→ **Stated exercise A**
According to the message about virFileOpenAs, which existing function was the only code that made useful use of trying the open un-forked after the forked attempt failed?
→ **Stated exercise B**
Continue the message about virFileOpenAs from the end of its last paragraph.

Right.  I think I've decided that this bit of code (trying the open 
un-forked after trying it forked fails) is really an artifact of the old 
code that I don't want to keep around; the only existing code that took 
advantage of it in a useful way was virStorageBackendCreateRaw, and now 
that virFileOpenAs is setup to "officially" try both ways in a single 
call, that can actually be served *better* by just letting virFileOpenAs 
try both in the normal order.

However, I agree with you that, since it's a semantic change, I will 
make that a separate patch.

(The only situation I can think of where trying open() as root first 
would cause problems would be if there was a directory on root-squashed 
NFS where user nobody was allowed to create files - the initial open() 
as root would succeed, leaving a file owned by "nobody", and we would 
then be unable to chown it to "qemu". I don't think I've ever heard of 
anyone in their right mind giving user nobody write access to anything 
important on an NFS share, so this doesn't seem like a scenario we need 
to worry about.)

→ **Data section**
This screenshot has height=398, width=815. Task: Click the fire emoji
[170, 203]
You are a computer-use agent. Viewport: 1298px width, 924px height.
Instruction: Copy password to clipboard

→ **Reply A**
virStorageBackendCreateRaw

→ **Reply B**
>>                  return -errno;
>>          }
>>          return fd;
>>      }
>>
>>      /* child */
>>
>>      VIR_FORCE_CLOSE(pair[0]); /* preserves errno */
>>      if (forkRet<  0) {
>>          /* error encountered and logged in virFork() after the fork. */
>>          ret = -errno;
>>          goto childerror;
>>      }
>>
>>      /* set desired uid/gid, then attempt to create the file */
>>
>>      if (virSetUIDGID(uid, gid)<  0) {
>>          ret = -errno;
>>          goto childerror;
>>      }
>>
>>      if ((fd = open(path, openflags, mode))<  0) {
>>          ret = -errno;
>>          virReportSystemError(errno, _("child process failed to create file '%s'"),
>>                               path);
> Repeating myself, logging in the child needs fixing someday, but it is
> no worse than the code you were refactoring, so I'm okay with leaving
> things as they were and keeping this patch focused on the interface.
>
>>          goto childerror;
>>      }
>>
>>      /* File is successfully open. Set permissions if requested. */
>>      if ((flags&  VIR_FILE_OPEN_FORCE_MODE)
>>          &&  (fchmod(fd, mode)<  0)) {
>>          ret = -errno;
>>          virReportSystemError(errno,
>>                               _("child process cannot set mode of '%s' to %04o"),
>>                               path, mode);
>>          goto childerror;
>>      }
>>
>>      do {
>>          ret = sendfd(pair[1], fd);
>>      } while (ret<  0&&  errno == EINTR);
>>
>>      if (ret<  0) {
>>          ret = -errno;
>>          virReportSystemError(errno, "%s",
>>                               _("child process failed to send fd to parent"));
>>          goto childerror;
>>      }
>>
>> childerror:
>>      /* ret tracks -errno on failure, but exit value must be positive.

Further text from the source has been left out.